Whew, I think that would be awfully tiring! Wonder how long it would take to get there?









Mark


----------



## GoVols (Oct 7, 2005)

Those wacky guys at Google do have a sense of humor.


----------



## mike (Dec 17, 2006)

that was a good for a laugh in the morning, thanks


----------



## Humpty (Apr 20, 2005)

mswalt said:


> > And read line # 23.
> 
> 
> Whew, I think that would be awfully tiring! Wonder how long it would take to get there?
> ...


accoring to google - "(about 29 days 7 hours)" LOL


----------



## jbwcamp (Jun 24, 2004)

Thats too funny!


----------



## shake1969 (Sep 21, 2004)

Heh, heh.

Then make sure you contact somebody at the Guiness Book of World Records.

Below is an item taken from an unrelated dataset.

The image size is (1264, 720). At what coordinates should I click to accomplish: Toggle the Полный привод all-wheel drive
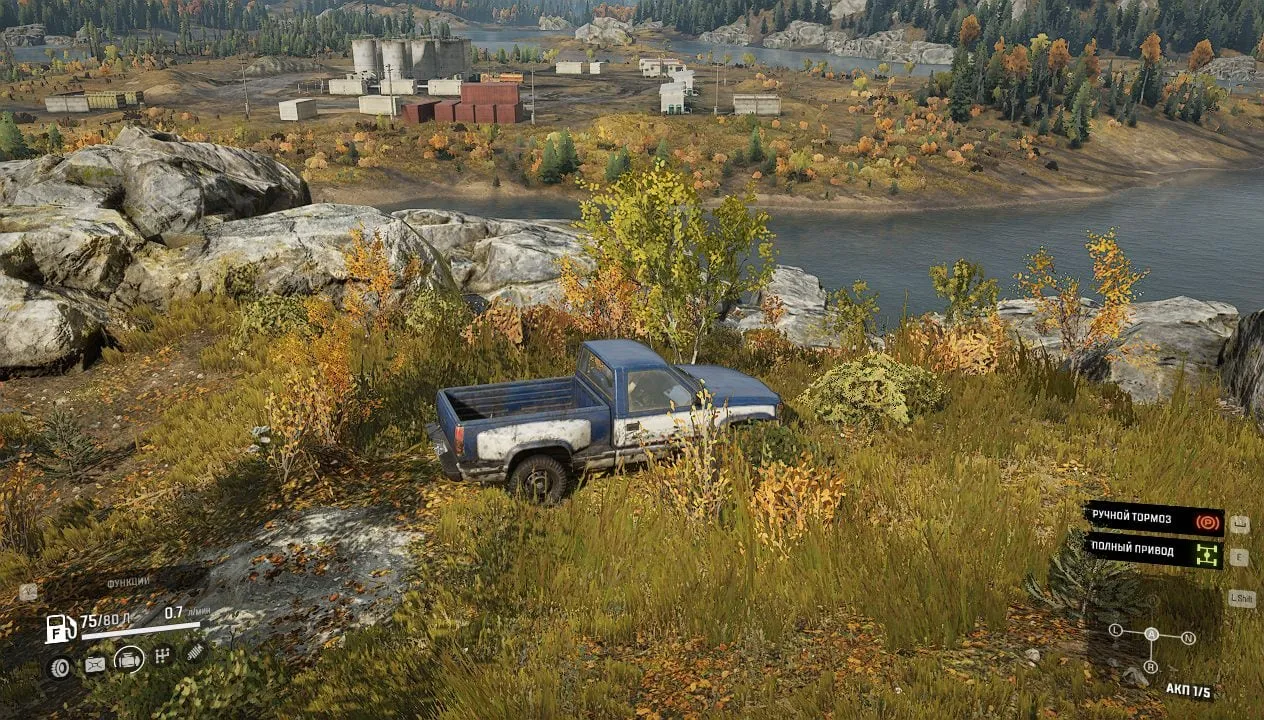[1153, 552]
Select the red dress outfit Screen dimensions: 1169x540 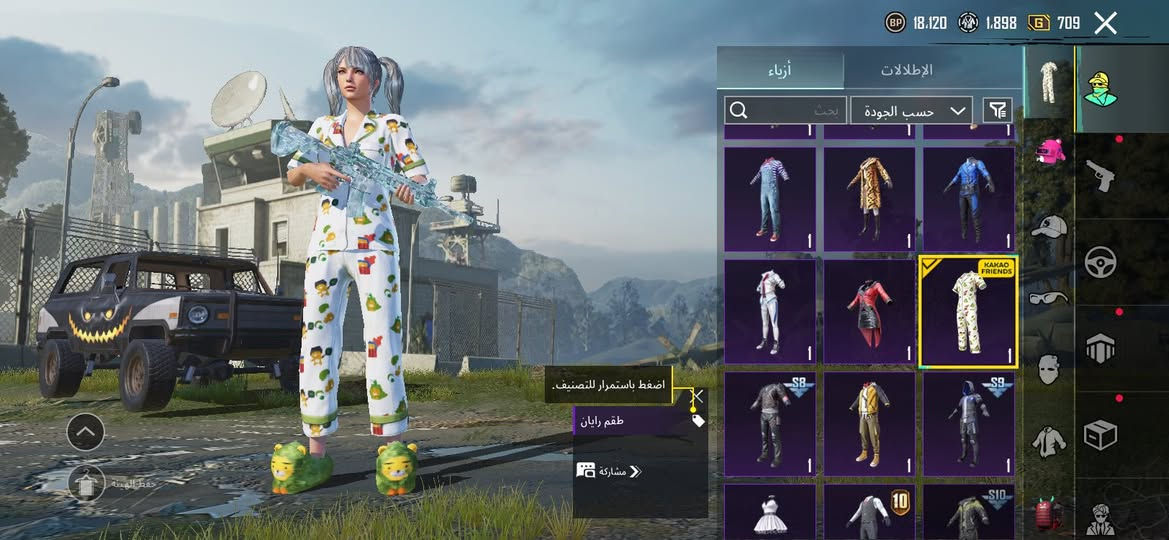click(x=868, y=312)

I don't think anybody has done that before.


----------



## mv945 (Jul 18, 2006)

No wonder Oregon Camper won't make it back in time for the PNW rally..


----------



## OregonCampin (Mar 9, 2007)

That is very amusing! Those Google folks are FUNNY - Did you see their April Fool's Joke this year??? CLICK HERE.....OH PLEASE CLICK HERE


----------



## Oregon_Camper (Sep 13, 2004)

mv945 said:


> No wonder Oregon Camper won't make it back in time for the PNW rally..


Whew....I will be one tired camper by the time I go there and back....


----------



## N7OQ (Jun 10, 2006)

That it to funny, both My DW and I got a good laugh,







Thanks


----------



## Calvin&Hobbes (May 24, 2006)

Type in "french military victories" and see what happens...


----------



## hatcityhosehauler (Feb 13, 2004)

That was funny...both Y-guys search and Calvin&Hobbes search...

I also checked Edinburgh, Scotland. A place I would much rather visit then Paris, and line 23 was essentially the same.

Tim


----------



## Oregon_Camper (Sep 13, 2004)

hatcityhosehauler said:


> That was funny...both Y-guys search and Calvin&Hobbes search...
> 
> I also checked Edinburgh, Scotland. A place I would much rather visit then Paris, and line 23 was essentially the same.
> 
> Tim


That is FUNNY!!!!

Those guys are having too much fun...guess you can do that when you're zillionaires.


----------



## Lady Di (Oct 28, 2005)

Just saw this.

That's a lot of swimming!


----------



## Husker92 (Feb 11, 2006)

That's pretty funny!


----------